*WHAT YOU WILL DO:*
a - Decide whether each statement below agrees with the text on the 2019 Adelis Prize. Answer yes or no for each, and quote the words of the text that decide it. (i) The 2019 award went to a researcher at the Weizmann Institute of Science. (ii) The main criteria for the prize are excellence, innovation and achievements. (iii) The Technion President presented the judges' decision.
b - According to the text on the 2019 Adelis Prize, in which department does Dr. Yaniv Ziv work?
c - Carry the text on the 2019 Adelis Prize forward from its final sentence.

*DOCUMENT EXTRACT:*
------
Receiving the award: l-r: Rebecca Boukhris, Trustee of the Adelis Foundation; Technion President Prof. Peretz Lavie, Dr. Yaniv Ziv
Brain research is a leading global scientific research priority.
The award panel of judges comprises senior figures from Israel’s scientific community: Dr. Gal Ifergane, Prof. Moshe Bar, Prof. Illana Gozes, Prof. Eilon Vaadia, Prof. Jackie Shiller, Prof. Rafi Malach, Prof. Noam Ziv, and Prof. Michal Schwartz, veteran leading Israeli brain researchers.
In the award’s fifth year, the Adelis Foundation was both pleased and proud, to witness many high-quality proposals representing Israeli potential in the field of brain research.
The main criteria for the Adelis Prize are excellence, innovation and achievements. The judges had a difficult task, given the diversity of the submissions and their high level. The 2019 award was granted to Dr. Yaniv Ziv, a researcher at the Department of Neurobiology at the Weizmann Institute of Science.
Professor Jackie Shiller of the Technion presented the judges’ decision:
“We are proud to announce Dr. Yaniv Ziv from Weizmann Institute as the 2019 Adelis laureate. The prize committee found Dr. Ziv’s past and present contributions, his long-term goals, and the overall importance of his research to warrant the prize. Dr. Ziv deals with the one of most fundamental and important questions in brain research, how the brain forms new memories, how it maintains these memories stable despite a constant instability in neuronal function. Dr. Ziv uses the most advanced methods to study the neuronal network with high spatial and temporal precision over time. His methods using novel computational approaches including machine learning yielded exciting new insights about how our memories are represented and stored. Despite being a young researcher, Dr. Ziv is already known worldwide and well esteemed for his outstanding contributions to the field”.
------
*Saved data entries:*
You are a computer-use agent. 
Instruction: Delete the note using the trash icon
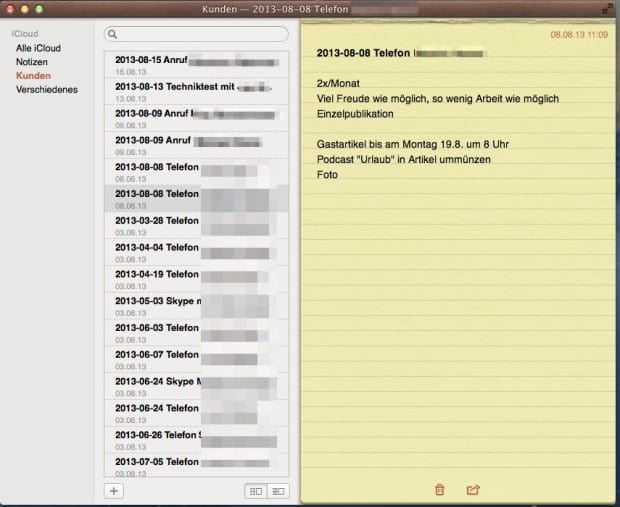(x=440, y=489)
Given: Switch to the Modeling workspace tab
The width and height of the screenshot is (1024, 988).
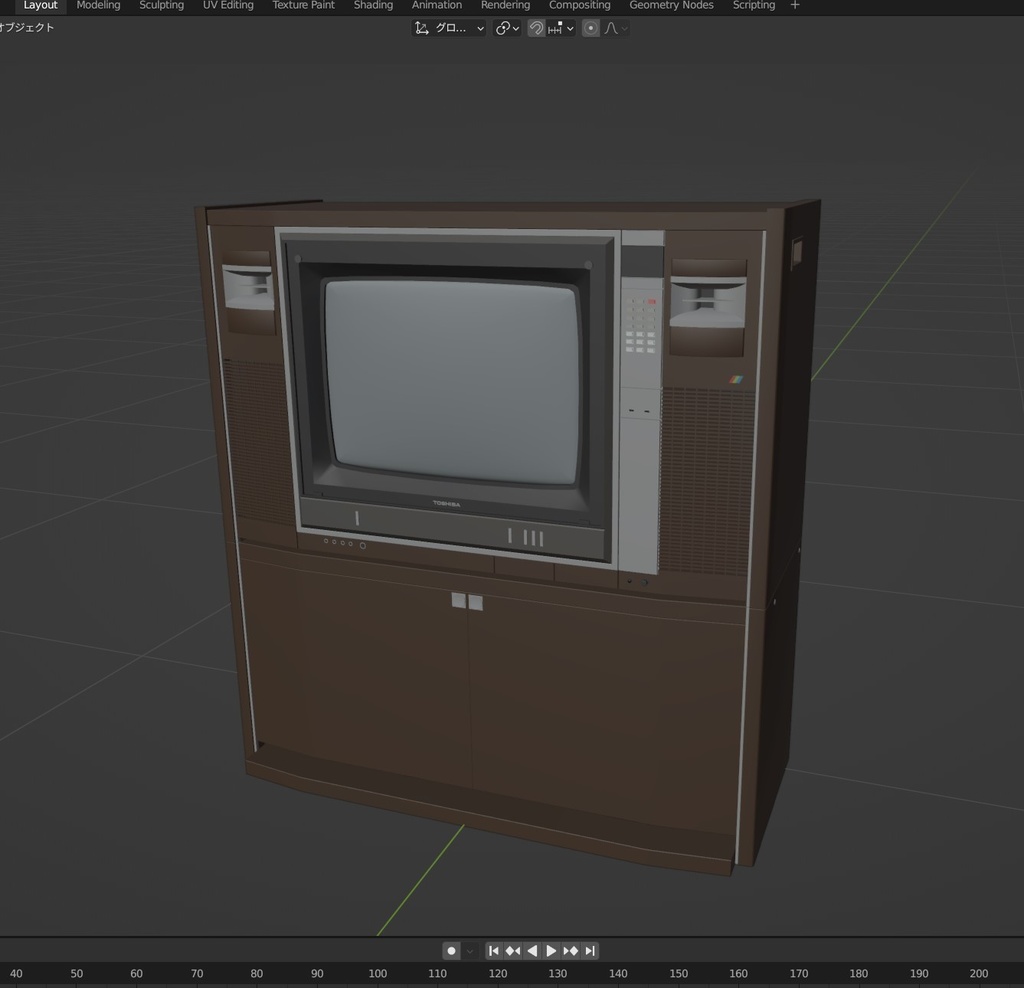Looking at the screenshot, I should coord(97,5).
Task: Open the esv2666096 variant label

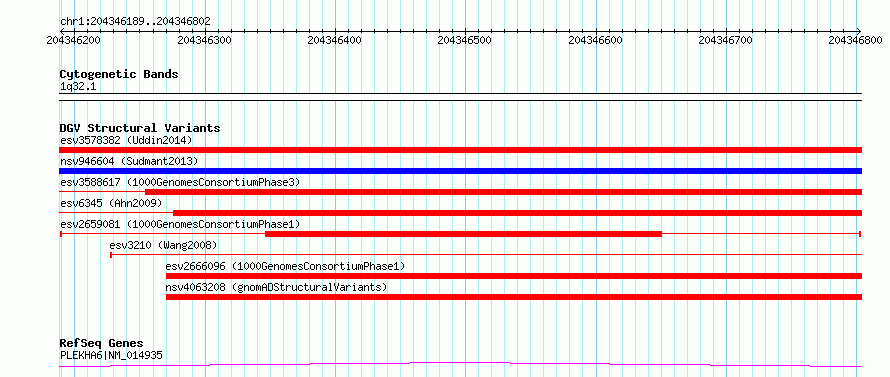Action: 285,266
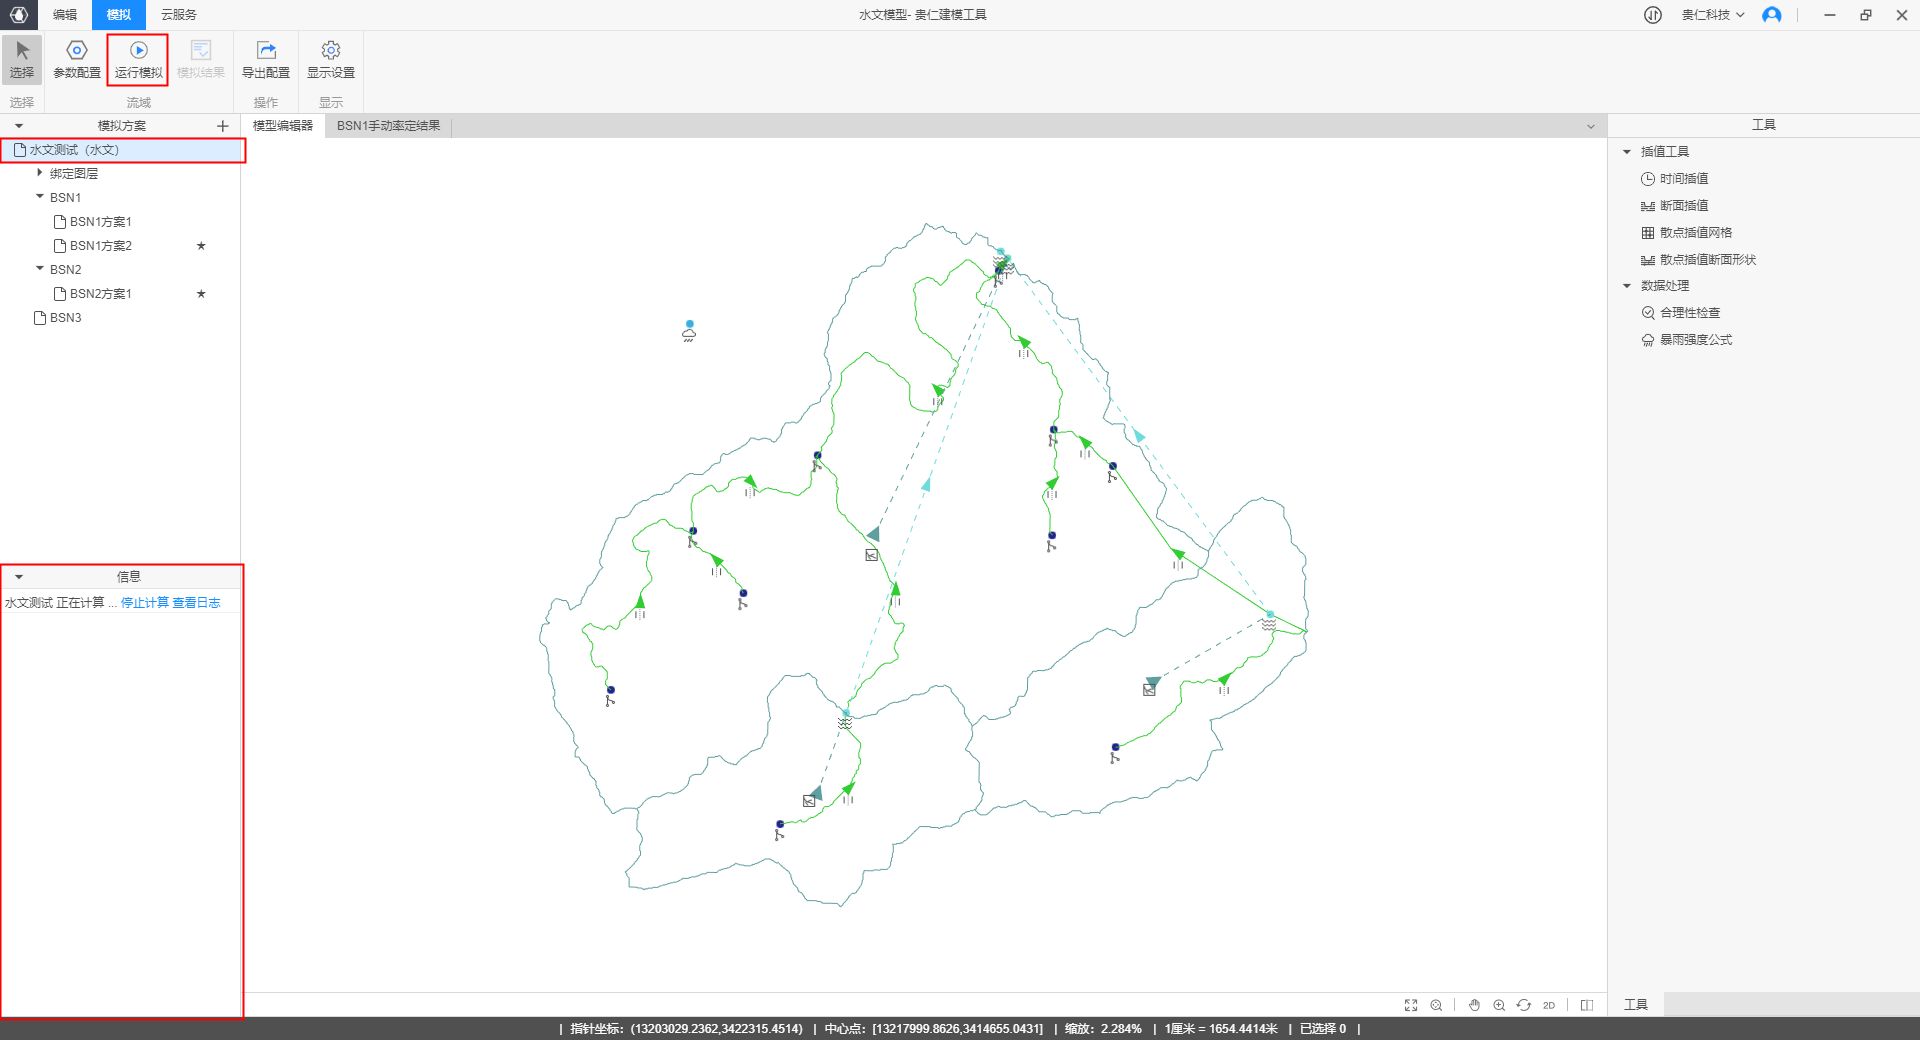This screenshot has width=1920, height=1040.
Task: Select the BSN3 tree item
Action: (x=65, y=318)
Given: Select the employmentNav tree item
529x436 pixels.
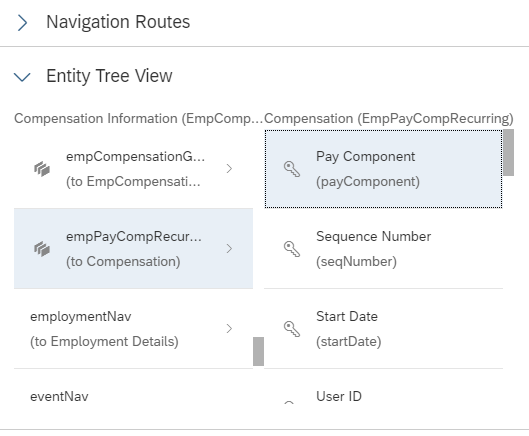Looking at the screenshot, I should (x=133, y=329).
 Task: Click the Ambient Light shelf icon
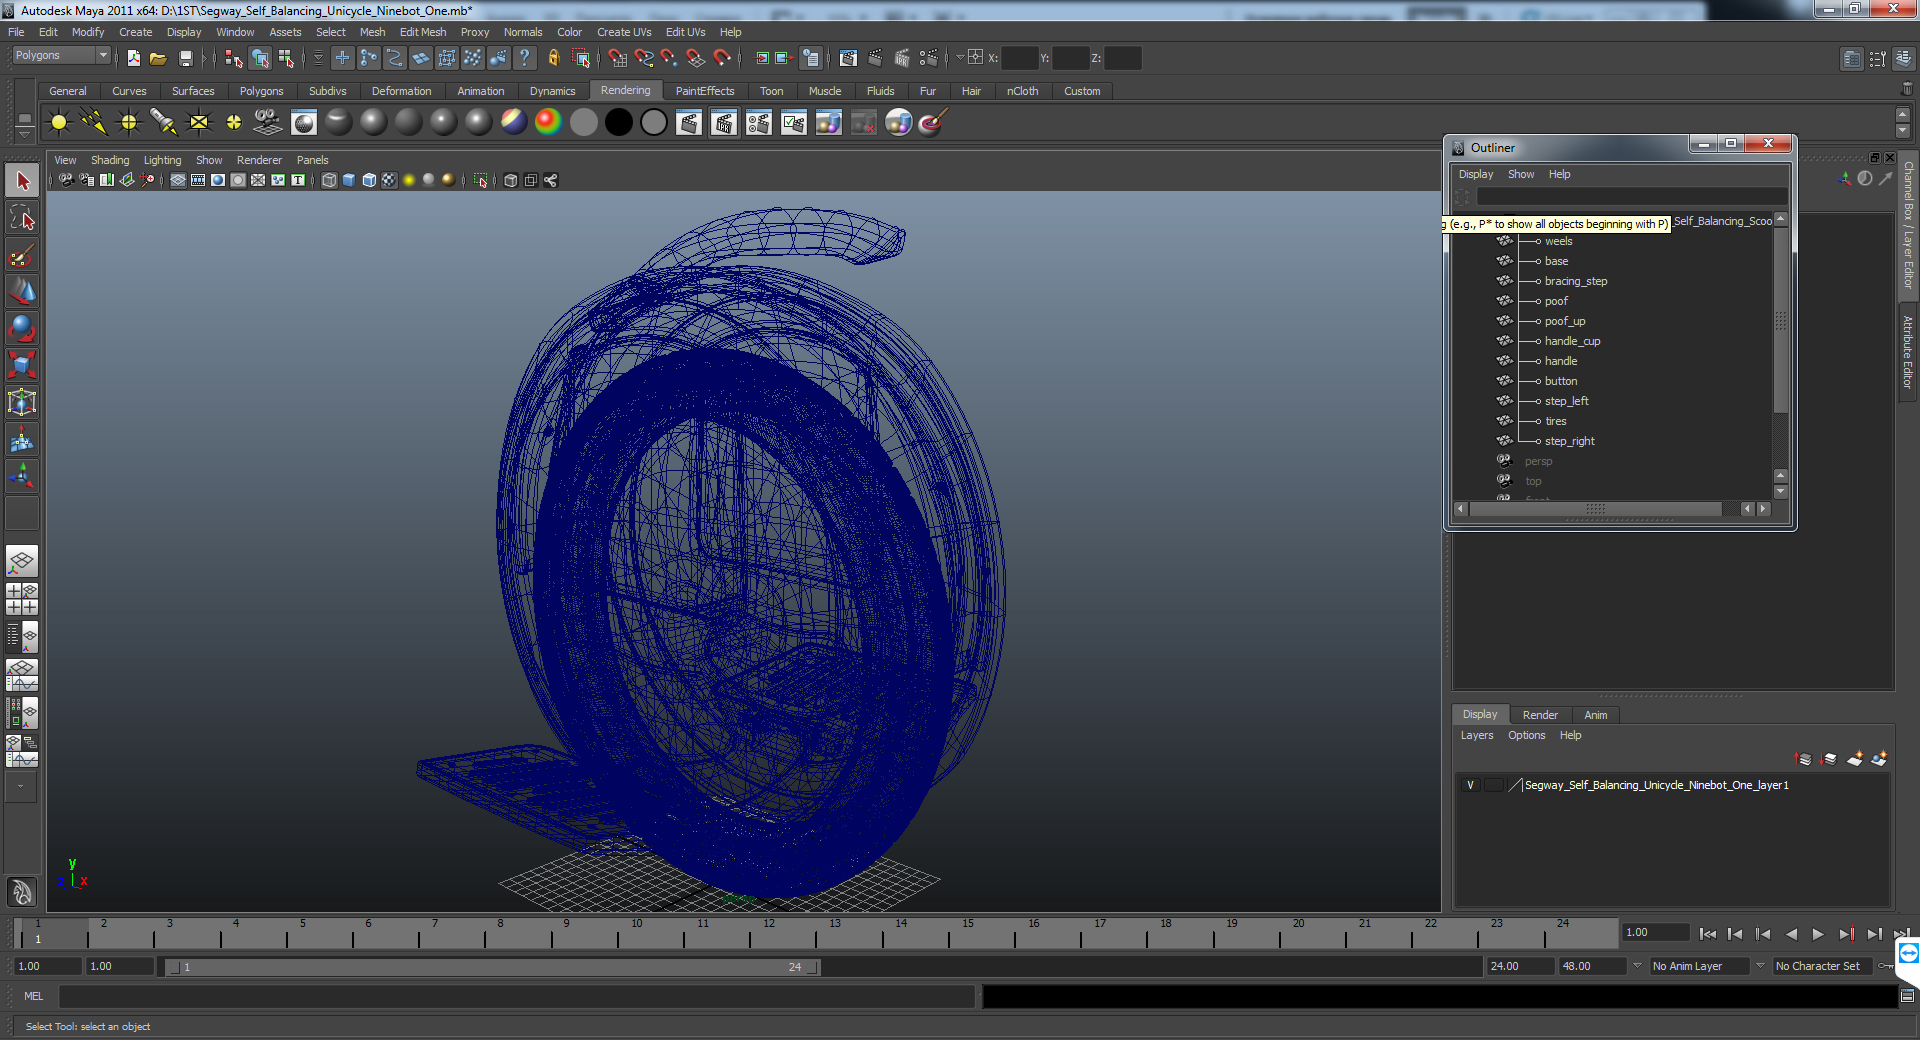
------
*ANSWERS BY ITEM:*
a -
(i) Yes: "The 2019 award was granted to Dr. Yaniv Ziv, a researcher at the Department of Neurobiology at the Weizmann Institute of Science."
(ii) Yes: "The main criteria for the Adelis Prize are excellence, innovation and achievements."
(iii) No: "Professor Jackie Shiller of the Technion presented the judges’ decision"

b - The Department of Neurobiology at the Weizmann Institute of Science.

c -
Dr. Yaniv Ziv earned a BSc in biology at the Hebrew University of Jerusalem in 2001. He completed a PhD program in neurobiology at the Weizmann Institute of Science in 2007. He was a postdoctoral fellow at the Department of Biology at Stanford University starting in 2008 and joined the Department of Neurobiology at the Weizmann Institute in 2014. His academic and professional honors include the 2007 Otto Schwartz Foundation award for excellence in studies and research, and the Weizmann Institute of Science Award for an outstanding PhD thesis in 2007. He was awarded the Rothschild Foundation postdoctoral fellowship and the Machiah Foundation postdoctoral fellowship. In 2014 he was awarded the Sieratzki Prize for Advances in Neuroscience, and in 2018 appointed CIFAR-Azrieli Global Scholar in the Brain, Mind and Consciousness program. Dr. Yaniv Ziv is married to Dr. Michal Ziv (a clinical psychologist) and has three kids, Romy, Noa and Itamar. Research in Dr. Ziv’s lab focuses on the neural mechanisms of long-term memory.
The main objective of Dr. Ziv’s research, funded by Adelis, is to identify the principles that underlie the storage and organization of information in long-term memory. Towards this goal, the Ziv lab is applying novel optical imaging and computational analysis methods that they have developed. These methods allow tracking the coding properties of large populations of the same neurons over many weeks and analyzing how their joint activity patterns change over time and as a function of experience. Ziv’s current research centers on neural coding in the hippocampus and related cortical circuits that are crucial for spatial navigation and for the formation and processing of memories for places and events. The proposed research aims to represent the structure of relationships between neuronal activity patterns that underlie specific experiences and address fundamental questions that could not have been addressed before. For example: How do hippocampal neural code change during learning, and what aspects of the codes are degraded in forgetting? Can individual neurons be fungible (i.e. mutually interchangeable) for memory storage? And, to what extent are memories of different experiences similarly organized in the brains of different individuals?